◆ Metin Bölümü:
“İstanbul Vizyon 2050” yaratıcı endüstrilerin gelişimi için fırsat

Didem Eryar ÜNLÜ YAKIN PLAN

Yaratıcı endüstriler, bireysel ve kişisel yaratıcılığa, yeteneğe ve beceriye dayanan fikri mülkiyetin işlenip kullanılmasıyla parasal kazanım ve istihdam sağlama potansiyeli olan üretim sanayileri olarak tanımlanıyor. Kavram yaklaşık 20 yıl önce; tiyatro, müzik, sinema, görsel sanatlar, moda gibi alanları kapsayan etkinlikleri tanımlamak için kullanıldı. İlk başlarda, “endüstri” sözcüğü sanatçılar tarafından çok olumlu karşılanmadı. Hükümetler ise, yaratıcı endüstrilerin ekonomiye olan katkısını ölçmeye yanaşmadı.

Oysa bugün, yaratıcı endüstriler; insana, duygusal zekaya ve sosyal becerilerin gelişimine odaklanarak, hem diğer sektörlere oranla iki kat daha fazla istihdam yaratıyor, hem de tüm dünyada diğer sektörlerden daha hızlı büyüyor. Birleşik Krallık bunun en güzel örneklerinden birisi. Yaratıcı endüstrilerin Birleşik Krallık ekonomisine katkısı 100 milyar sterlinin üzerinde ve her sene yüzde 7 oranında bir artışla büyümeye devam ediyor.

British Council, Birleşik Krallık merkezli yönetim danışmanlığı şirketi Cultural Associates Oxford ile birlikte, kültür sektörü ve yaratıcı endüstrilerde çalışan profesyonellere yönelik 9 haftalık bir öğrenme programı olan ‘Yaratıcı Ekonominin Desteklenmesi: Profesyoneller için çevrimiçi eğitim’ programını Türkiye’de hayata geçiriyor.

Cultural Associates Oxford’un kurucusu ve yöneticisi Lucy Shaw stratejik liderlik, organizasyonel değişim, işgücü çeşitliliği ve kapsayıcı katılım konularında uzmanlaşmış bir kültürel girişimci. Shaw, Avrupa genelinde, son yirmi yılda, kentsel değişim için önemli bir kaynak oluşturan kültür etkinliklerine yönelik ilginin ciddi bir şekilde arttığına dikkat çekiyor ve İstanbul Vizyon 2050’nin bu alanda Türkiye için çok önemli fırsatlar sunabileceğini vurguluyor.

◆ Yapılacak İşlem:
Yaratıcı endüstriler hakkındaki metinden "Oysa bugün, yaratıcı" ile başlayıp "büyümeye devam ediyor." ile biten kısmı lütfen hiç değiştirmeden çıkarın. Aşağıdaki satırlara ihtiyacınız yok.

◆ Kaynak Malzeme:
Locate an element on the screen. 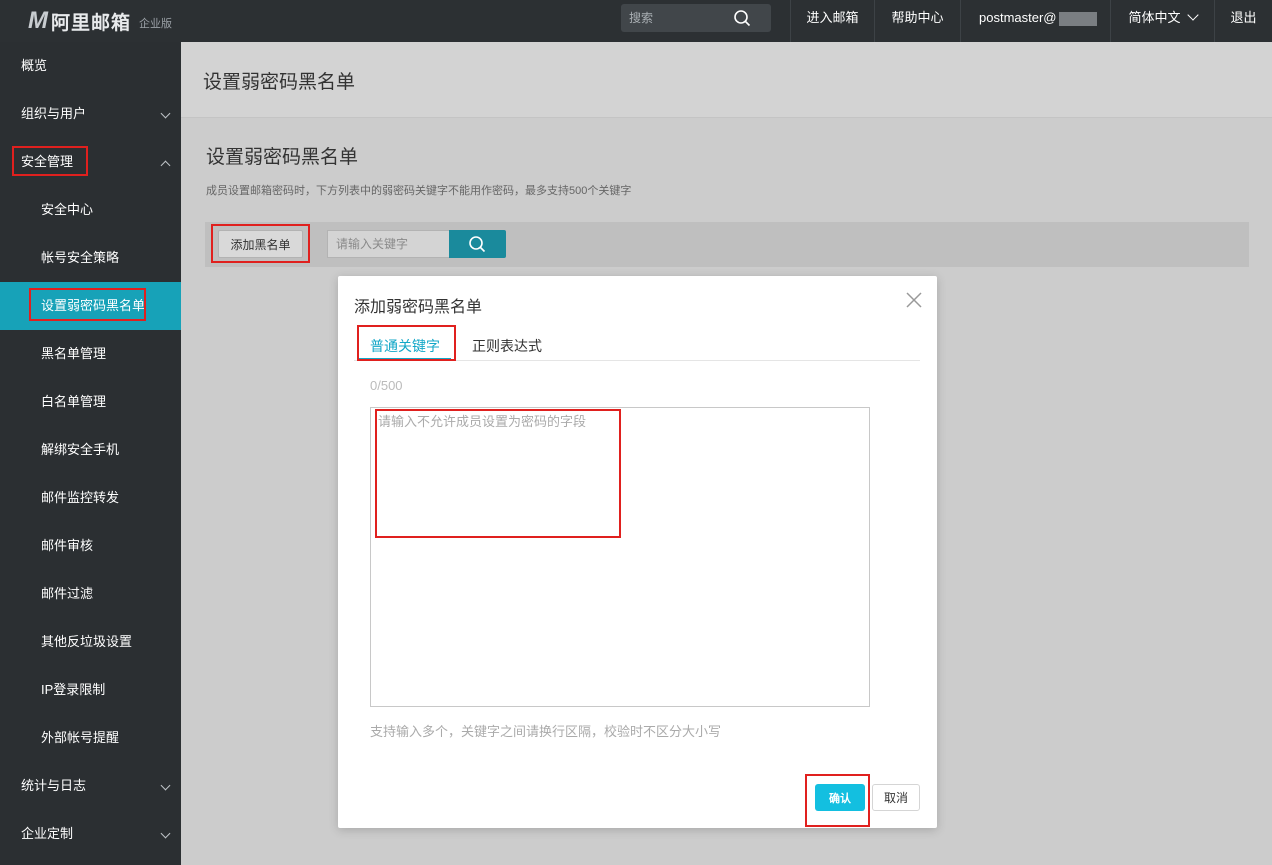  user-name: postmaster@ is located at coordinates (1018, 18).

◆ Alıştırma Yanıtı:
Oysa bugün, yaratıcı endüstriler; insana, duygusal zekaya ve sosyal becerilerin gelişimine odaklanarak, hem diğer sektörlere oranla iki kat daha fazla istihdam yaratıyor, hem de tüm dünyada diğer sektörlerden daha hızlı büyüyor. Birleşik Krallık bunun en güzel örneklerinden birisi. Yaratıcı endüstrilerin Birleşik Krallık ekonomisine katkısı 100 milyar sterlinin üzerinde ve her sene yüzde 7 oranında bir artışla büyümeye devam ediyor.